А еще к тому же в «Мастере и Маргарите» нашла свое точное отражение обстановка в СССР 30-х годов. Через чувство страха, охватившего Мастера, передается читателю страшная атмосфера тоталитарной политики террора, в условиях которой писать правду о самовластии Понтия Пилата, о трагедии проповедника правды и справедливости Иешуа было просто опасно, не то что опрометчиво.

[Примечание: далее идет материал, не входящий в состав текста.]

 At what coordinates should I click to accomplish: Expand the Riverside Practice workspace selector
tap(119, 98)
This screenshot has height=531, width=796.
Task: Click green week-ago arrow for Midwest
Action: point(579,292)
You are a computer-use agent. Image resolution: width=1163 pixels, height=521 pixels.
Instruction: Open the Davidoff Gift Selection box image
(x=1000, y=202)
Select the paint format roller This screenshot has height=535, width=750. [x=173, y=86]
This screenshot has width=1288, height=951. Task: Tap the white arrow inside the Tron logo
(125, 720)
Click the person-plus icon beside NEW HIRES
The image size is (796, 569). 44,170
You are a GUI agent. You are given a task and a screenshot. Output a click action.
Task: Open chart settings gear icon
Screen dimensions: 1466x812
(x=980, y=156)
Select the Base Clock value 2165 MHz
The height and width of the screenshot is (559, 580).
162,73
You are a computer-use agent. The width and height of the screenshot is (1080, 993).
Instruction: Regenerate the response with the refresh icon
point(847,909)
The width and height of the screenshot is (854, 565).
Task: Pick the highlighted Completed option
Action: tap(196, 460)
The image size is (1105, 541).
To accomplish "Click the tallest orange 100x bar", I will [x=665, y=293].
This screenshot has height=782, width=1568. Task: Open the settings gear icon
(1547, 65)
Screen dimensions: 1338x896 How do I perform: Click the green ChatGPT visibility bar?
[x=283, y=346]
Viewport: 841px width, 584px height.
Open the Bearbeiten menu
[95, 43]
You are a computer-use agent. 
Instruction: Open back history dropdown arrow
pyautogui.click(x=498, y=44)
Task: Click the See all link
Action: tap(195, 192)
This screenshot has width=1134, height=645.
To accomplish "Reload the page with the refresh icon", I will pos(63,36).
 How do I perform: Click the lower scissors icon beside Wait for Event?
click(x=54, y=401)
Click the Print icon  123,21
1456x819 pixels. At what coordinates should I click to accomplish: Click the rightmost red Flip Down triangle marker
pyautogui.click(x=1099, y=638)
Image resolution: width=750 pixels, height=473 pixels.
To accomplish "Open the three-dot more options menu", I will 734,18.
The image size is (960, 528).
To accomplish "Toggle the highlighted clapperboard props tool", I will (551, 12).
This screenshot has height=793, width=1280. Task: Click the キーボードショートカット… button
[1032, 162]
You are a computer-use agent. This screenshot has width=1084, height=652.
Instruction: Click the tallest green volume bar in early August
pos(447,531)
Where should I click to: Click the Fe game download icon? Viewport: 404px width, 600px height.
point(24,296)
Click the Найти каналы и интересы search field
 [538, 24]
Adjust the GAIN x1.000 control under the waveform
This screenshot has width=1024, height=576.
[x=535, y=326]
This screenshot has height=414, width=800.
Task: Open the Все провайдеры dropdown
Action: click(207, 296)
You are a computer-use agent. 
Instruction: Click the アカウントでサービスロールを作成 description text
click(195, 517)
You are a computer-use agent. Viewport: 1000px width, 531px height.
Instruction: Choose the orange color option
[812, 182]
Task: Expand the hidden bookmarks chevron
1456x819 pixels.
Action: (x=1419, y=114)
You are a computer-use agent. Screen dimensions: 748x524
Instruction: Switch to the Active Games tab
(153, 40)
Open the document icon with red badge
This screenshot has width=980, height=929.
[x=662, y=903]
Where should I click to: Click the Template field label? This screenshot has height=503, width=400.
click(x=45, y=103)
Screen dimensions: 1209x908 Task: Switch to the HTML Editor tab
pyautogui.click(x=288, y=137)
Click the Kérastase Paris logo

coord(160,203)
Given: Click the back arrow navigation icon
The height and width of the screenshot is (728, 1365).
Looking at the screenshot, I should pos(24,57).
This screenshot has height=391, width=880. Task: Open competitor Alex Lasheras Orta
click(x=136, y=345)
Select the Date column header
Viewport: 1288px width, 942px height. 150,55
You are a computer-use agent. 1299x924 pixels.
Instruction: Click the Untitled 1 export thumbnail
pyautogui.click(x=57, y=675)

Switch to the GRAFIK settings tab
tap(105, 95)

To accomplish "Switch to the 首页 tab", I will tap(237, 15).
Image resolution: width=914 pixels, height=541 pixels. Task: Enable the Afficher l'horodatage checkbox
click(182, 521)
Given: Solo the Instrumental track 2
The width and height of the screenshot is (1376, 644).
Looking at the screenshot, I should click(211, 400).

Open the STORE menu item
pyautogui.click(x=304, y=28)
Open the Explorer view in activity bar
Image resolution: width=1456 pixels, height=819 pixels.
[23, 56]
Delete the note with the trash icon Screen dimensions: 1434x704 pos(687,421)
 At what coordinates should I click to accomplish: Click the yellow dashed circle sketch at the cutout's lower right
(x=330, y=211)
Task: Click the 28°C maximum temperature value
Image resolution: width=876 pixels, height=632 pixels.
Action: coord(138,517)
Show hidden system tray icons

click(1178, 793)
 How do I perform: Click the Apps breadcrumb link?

Ночная исповедь Мастера перед Иваном Бездомным в клинике Стравинского поражает своим трагизмом. Обстановка травли, в которой оказался Булгаков во второй половине 30-х годов прошлого века, весьма напоминает обстоятельства, о которых рассказывает Мастер Ивану Бездомному: «постоянное ожидание худшего». И завершает мысль: «Настали совершенно безрадостные дни. Роман был написан, больше делать было нечего…»
У Булгакова и Мастера одна общая трагедия — трагедия непризнания. Устами Иешуа Мастер упрекает современников в трусливом малодушии под напором идеологической диктатуры и бюрократии. Но в отличие от Булгакова Мастер не борется за свое признание, он остается самим собой, воплощением «безмерной силы и безмерной, беззащитной слабости творчества».
Силы Мастера сдают: «А затем наступила… стадия страха. Нет, не страха этих статей… Так, например, я стал бояться темноты. Словом, наступила стадия психического заболевания». Автор романа о Понтии Пилате является двойником Булгакова не только потому, что в его образе отражены психологические черты и жизненные впечатления писателя. Чрезвычайно важна идея романа «Мастер и Маргарита» о высшем назначении искусства, призванного утвердить добро и противостоять злу. Сам облик Мастера, человека в вечном сомнении, в устремлении к красоте и упоении жизнью мирской, в жажде славы, грешен с точки зрения христианской этики. Именно здесь Булгакову приходит откровение — современный человек никогда не может спастись от скверны душевной и никогда не заслужит прощения.